# [INSTRUCTIONS TO FOLLOW]
In the passage on children's art below, reproduce everything from "qualified of adults." down to "experimentation and play.", swapping "conviction" for "certainty".

# [SOURCE]
Excuse me, miss. May I ask you a question?
What?
        What is art?

            Art is art.


‘What is art?’ It’s a question that has preoccupied artists and philosophers a like for centuries. Attempts to tackle the subject have resulted in countless artist manifestos, philosophical treatises and, quite frankly, existential crises for those compelled to make art. Yet, pose this question to a six-year-old and the answer is simple: ‘Art is art.’


Those who regularly interact with children are all too aware of their shrewd

ability to both ask and answer questions that might intimidate even the most

qualified of adults. Typically delivered with conviction, they prove that sometimes what may appear to be a highly conceptual line of inquiry might be met with concision and confidence: qualities many of us aspire to carry through into adulthood. Yet, when it comes to the act of artmaking, this straightforwardness is often countered by an expansive and imaginative creativity – crucially, one that demands focus and attention as much as experimentation and play.

This catalogue presents a selection of work made by individuals between the ages of four and ten. Much of the work was created in 2024 at artist-led workshops run at the London gallery Wild Trumpets – a space in which young people’s artistic activities are recognised, celebrated and fostered. Here, and in this publication, the output of young artists is taken seriously and asks those who encounter the works reproduced in these pages to do the same.

For artists of any age, their work is deeply informed by their perception of their environments. Whether expressed in an abstract or figurative visual register, it is often the lived experiences of daily life that are at the fore. This enduring connection between observation, personal impression and representation ha often led to children’s art being considered primarily through the prism of psychological and developmental analysis.

# [GIVEN INFORMATION]
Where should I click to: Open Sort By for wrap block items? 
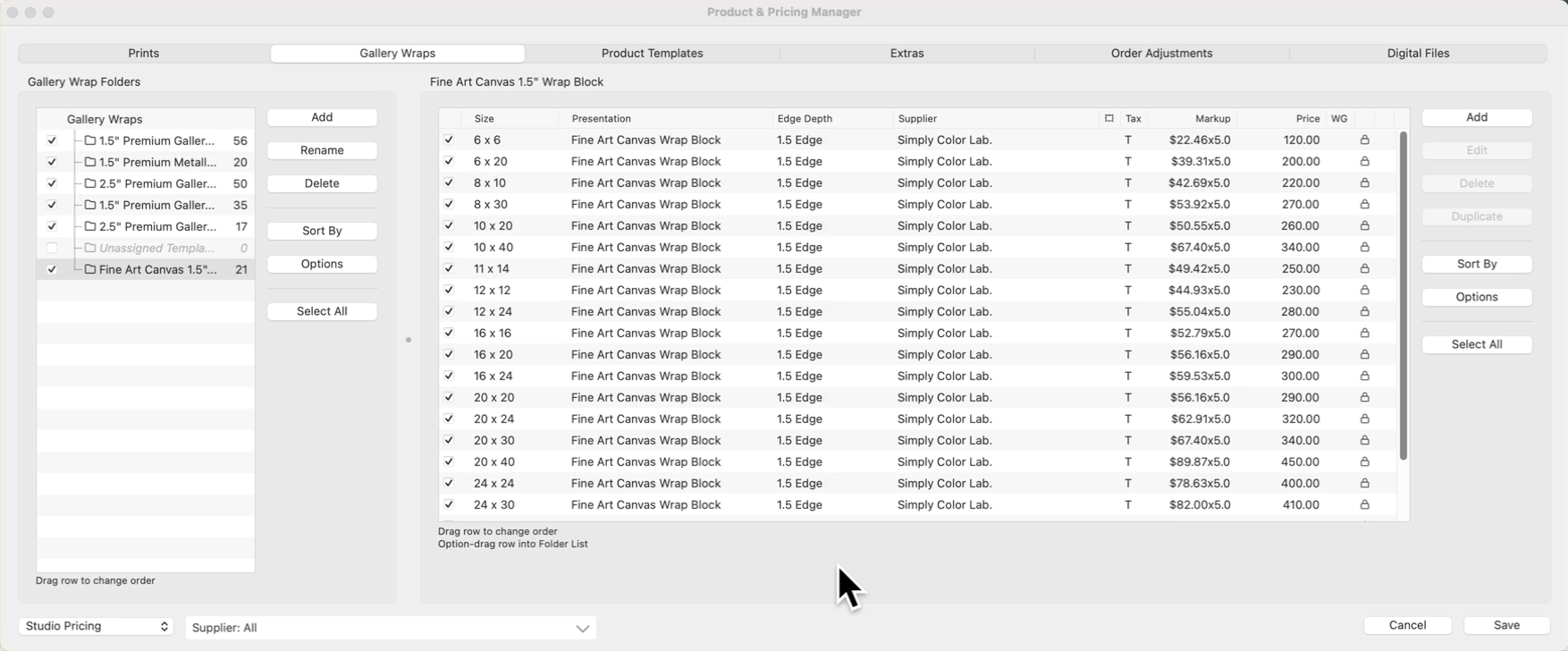[x=1476, y=264]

# [THE RESPONSE]
qualified of adults. Typically delivered with certainty, they prove that sometimes what may appear to be a highly conceptual line of inquiry might be met with concision and confidence: qualities many of us aspire to carry through into adulthood. Yet, when it comes to the act of artmaking, this straightforwardness is often countered by an expansive and imaginative creativity – crucially, one that demands focus and attention as much as experimentation and play.